Sunday, July 15, 2007

Load Bearing Columns

I saw a bear once. Well, really I saw it's ass as it ran away from me. I saw a bear's ass once. At first it was startling, it was probably both of our first times and I wanted to be a gentleman about the ordeal as I rehearsed opening lines and practiced giving a slight pound to the air thinking it would set a friendly atmosphere early on, but the fuzzy little guy just waltzed right in front of me, oblivious to my presence.

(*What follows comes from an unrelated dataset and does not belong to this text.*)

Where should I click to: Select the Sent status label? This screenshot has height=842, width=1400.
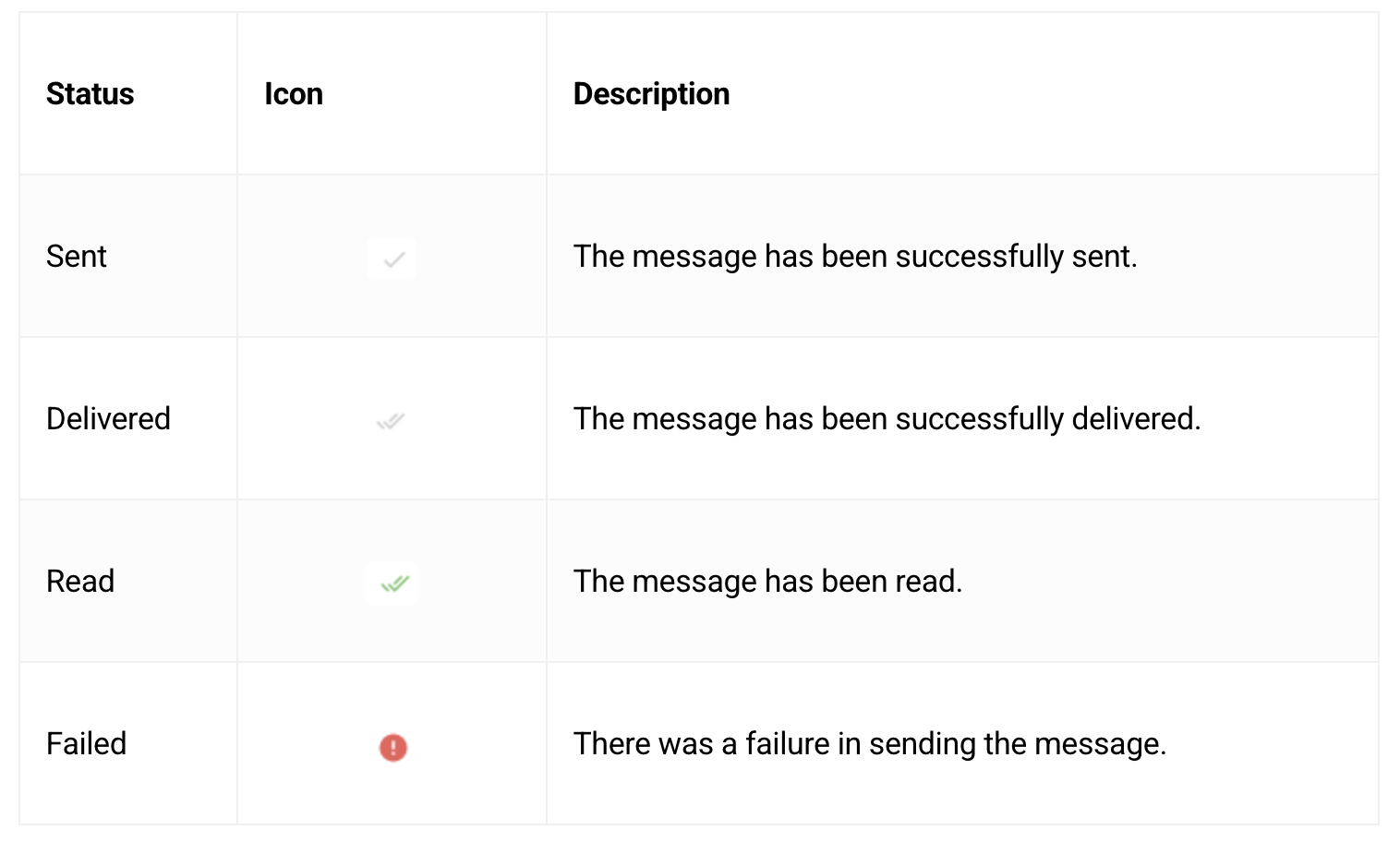(x=77, y=257)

As soon as he noticed me he took off in the opposite direction. I briefly wondered if I smelled bad and if so why the bear was so rude about it, and then quickly got my camera out and chased after him. I was curious. The furry king of the forest was to become my new subject of study and so I set off on a trip. An excursion of epic proportions. A hike on the Appalachian trail. I would search for my hairy comrade and befriend him, possibly inviting him for coffee sometime.

Anyway, here is a photographical diarya of my journey as I ventured into the wild in search of a friend:


Here is a small plaque of a giant, having just drunk a bottle of captain morgan's, gallantly stomping trees, possibly laughing.

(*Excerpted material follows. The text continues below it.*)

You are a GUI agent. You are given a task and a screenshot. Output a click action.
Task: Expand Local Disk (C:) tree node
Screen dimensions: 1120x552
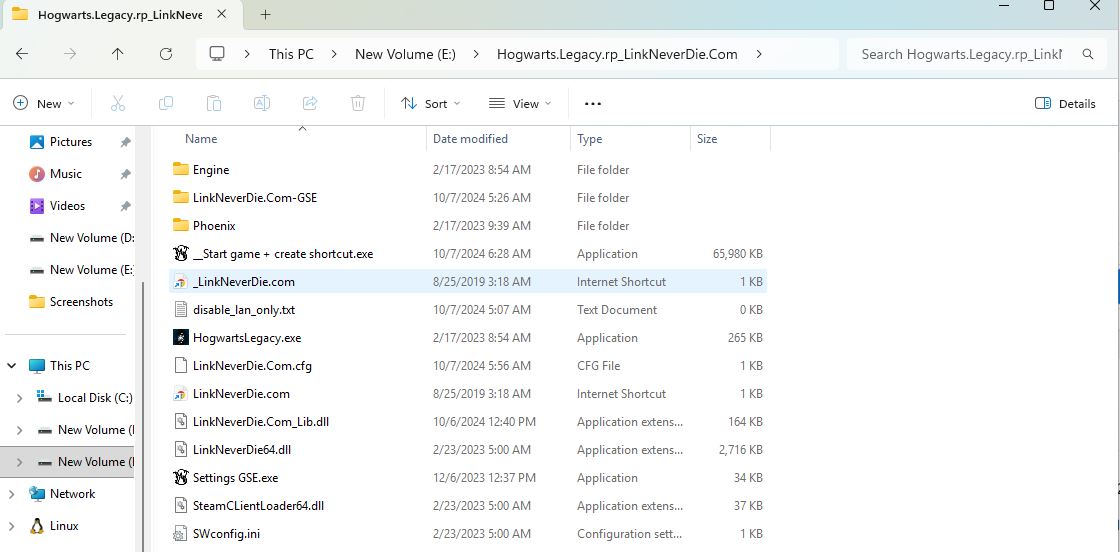(19, 398)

I continued my search at a local indian reservation and met a man named "One who bakes Bear claws" working there. He was not the bear I was looking for.


Bear can't read. He was a fool, did not stay in school, therefore is not cool.


I happened upon this buffalo and asked him where I might find a bear, but wouldn't talk to me because they can't talk.



Instead I asked the pigs, "What's up! I loved you in bacon. Where can I find bear?" But was met will a stoic gaze that filled my soul with terror and forced me to collapse in a heap of tears and uncontrollable screams.


Finally, a sign! I followed the directions, but was only met with low quality beer and smells beyond my wildest nightmares.


Ponies are notorious for being the enemy of bears. I asked this one if I could accompany him and his gang on an attack on the bear territory, he told me, "You are weak. We don't need dead weight like you hanging around." Ponies are mean.


I talked to this french gentleman on my trek, he was very nice, but ate flies the whole time as frenchman are prone to do. It was very distracting.


My favorite animal, the ass. I've long awaited meeting this creature as it is my second favorite animal and fourth favorite bad word. She was laboriously pacing back and fourth, obviously in deep thought as donkeys are prone to do. Concerned I walked up to her and asked, "Donkey, what's wrong?"

She stopped and with a lusty glance told me, "I'm in a conundrum. As you have witnessed, I am distressed. I have been pondering the circumstance under which I, we and the whole earth was created. Was it by a just god, bountiful in love and compassion? Or a benevolent care taker who simply flipped the switch and reclined with watchful eyes. I've often felt a deep wave of depression crash over me, the ebb and flow of thought washing over my mind. What is my purpose, I ask. What is anyone's? Are we a grain of sand on the shore of the ocean in a universe made simply of will? It is a damning question and surely you have thought the same. What are your thoughts on thi-"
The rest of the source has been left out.